Efficient Synthesis of Steroidal Intermediates with a C17 Side Chain from Phytosterols by Genetically Modified Mycolicibacterium neoaurum NRRL B-3805 Strain.

22-Hydroxy-23,24-bisnorchol-4-ene-3-one (4-HBC) and 3-oxo-4,17-pregnadiene-20-carboxylic acid methyl ester (PDCE) are useful precursors for the synthesis of steroidal active pharmaceutical ingredients. In this study, we identify the sterol metabolism-related genes, which encode the aldolases (Ltp2 and Thl) and carboxylic acid reductases (CAR) in Mycolicibacterium neoaurum NRRL B-3805 (B3805), by analysis of the metabolites from phytosterols biotransformation. Based on these results, a genetically modified strain is constructed by disrupting the kstD, ltp2, and hsd4A genes and overexpressing the aldolase gene (thl) in the strain B3805. This recombinant strain (B3805V) is able to transform 5 g L phytosterols to 2.0 g L 4-HBC without detectable AD by-product. Additionally, by disrupting the ltp2 and car genes, a strain (strain B3805VI) is obtained to transform phytosterols to PDCE with 1.44 g L titer.
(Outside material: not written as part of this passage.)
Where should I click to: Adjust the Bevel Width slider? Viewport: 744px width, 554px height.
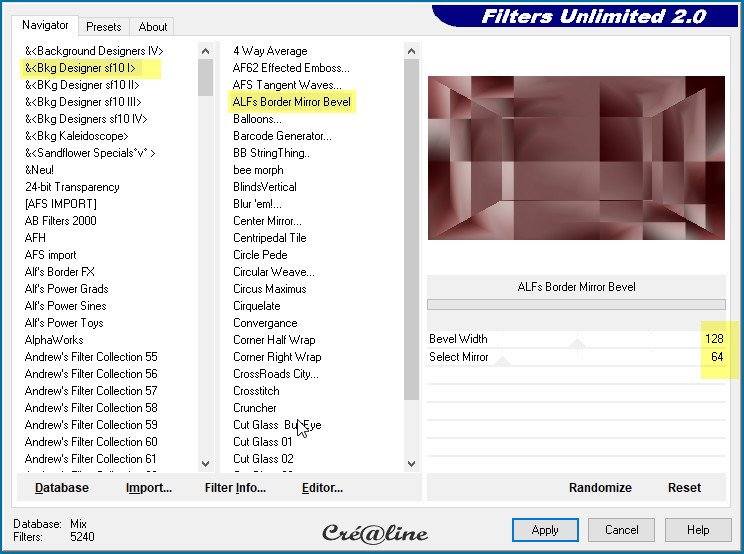coord(576,343)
The PDCE concentration is further increased by about 42% to 2.1 g L without 4-HBC by-product by deleting thl gene (strain B3805VII). On the preparative scale, the strain B3805VII transforms 10 g L of phytosterols into PDCE with 5.1 g L. This study presents one-step bioproduction of pharmaceutically important 4-HBC and PDCE with high yield and purity from bio-renewable phytosterols, which are readily available as a by-product from the plant oil industry.